Best ways to learn a foreign language

Being a person who gets bored quite easily I always looked for the most interactive, engaging, entertaining ways to learn something.

When it comes to learning a foreign language, I always started yawning after a few pages of any book or on-line course. Not a fault of their authors of course, indeed their texts were really good and well-thought: nice and clear explanations with lots of examples.
What bores me is the lack of engagement of my senses. Probably modern era technology-pervaded world has raised our bar for attention. Or probably it is just me :-). Anyway I wrote down this list of the ways I found most entertaining (and efficient) to study a foreign language.


Duolingo
Duolingo is fun and easy. The process of learning is turned in a game, with dictation, translation and reading exercises. It is good for both beginner and more advanced users.
It uses spaced-repetition, a learning technique that increases memorization efficiency by repeating words at the right intervals of time.
In addition, immersion provides real-world texts to translate in a cooperative manner.
At the moment it supports Spanish, German, French, Portuguese, Italian and English.
Try Duolingo

Anki
Anki is an open-source spaced-repetition software based on flashcards. As the site says, it "makes remembering things easy" and "because it's a lot more efficient than traditional study methods, you can either greatly decrease your time spent studying, or greatly increase the amount you learn".
It is to be used with other learning tools. While you are studying the language, create your own deck of flashcards, the way you prefer. Or just use one of the many decks shared by others. I suggest making your own customized deck. I also suggest to give context to the words by adding example phrases. You can read this nice article by Benny Lewis about it.
Try Anki

Dictation
To be able to understand the spoken language and write it down correctly is a very important skill to learn. Not for nothing we were used to do a lot of dictation exercises in our primary schools.
There are various sites to exercise your comprehension of the spoken language with dictations. Some I used for English were Listen and writeEnglish club dictation and Dictations online.

Audio-books with text
There's nothing better than a nice voice telling you a good fable or reading you a good book. Fortunately on-line there are many audio-books with both audio and text to follow.
One good site to find audio-books is Books should be free. There you will find books in almost 30 different languages.
Let's say, for example, you'd like to hear the fable of Pinocchio, in English.
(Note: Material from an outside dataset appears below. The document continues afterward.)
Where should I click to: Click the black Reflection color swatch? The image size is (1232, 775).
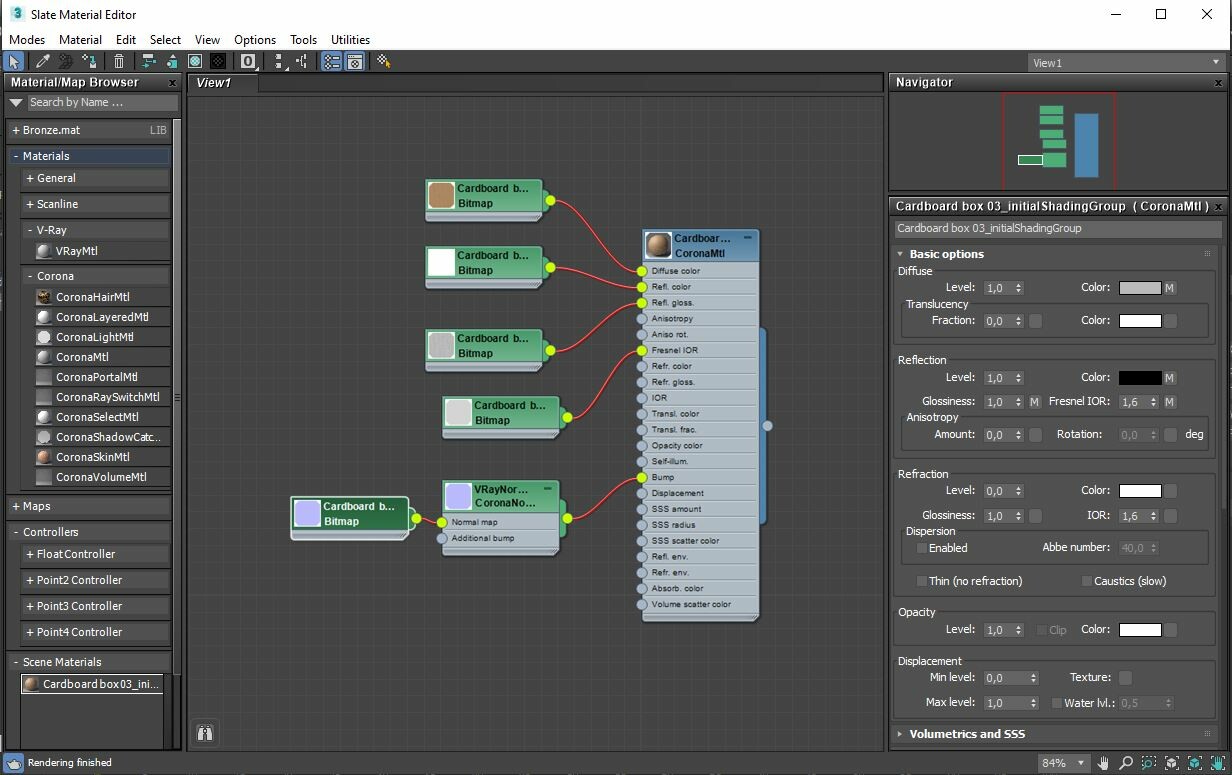point(1139,378)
Just open the text and press 'play'. Enjoy!

Talking with natives and non-natives
One of the best ways to improve your expressing skills is to talk with natives. But also exercising with other students like you is very useful. Fortunately you don't need to go abroad to find someone to talk with. You may find local speakers or you can join Shared Talk, enter the voice chat and pick a partner to talk to.

Movies and series with subtitles
Another way to have a good time and improve your skills at the same time is watching your preferred movies, series and TV-shows using the language you want to learn both for audio and subtitles. Fun and usefulness combined.

I hope you will find this list useful.
Please let me know the way you prefer to study foreign languages.
You can find further suggestions in both the comments of this post and the Hacker News thread here.

11 comments:

  1. Memrise is an engaging vocab learning site.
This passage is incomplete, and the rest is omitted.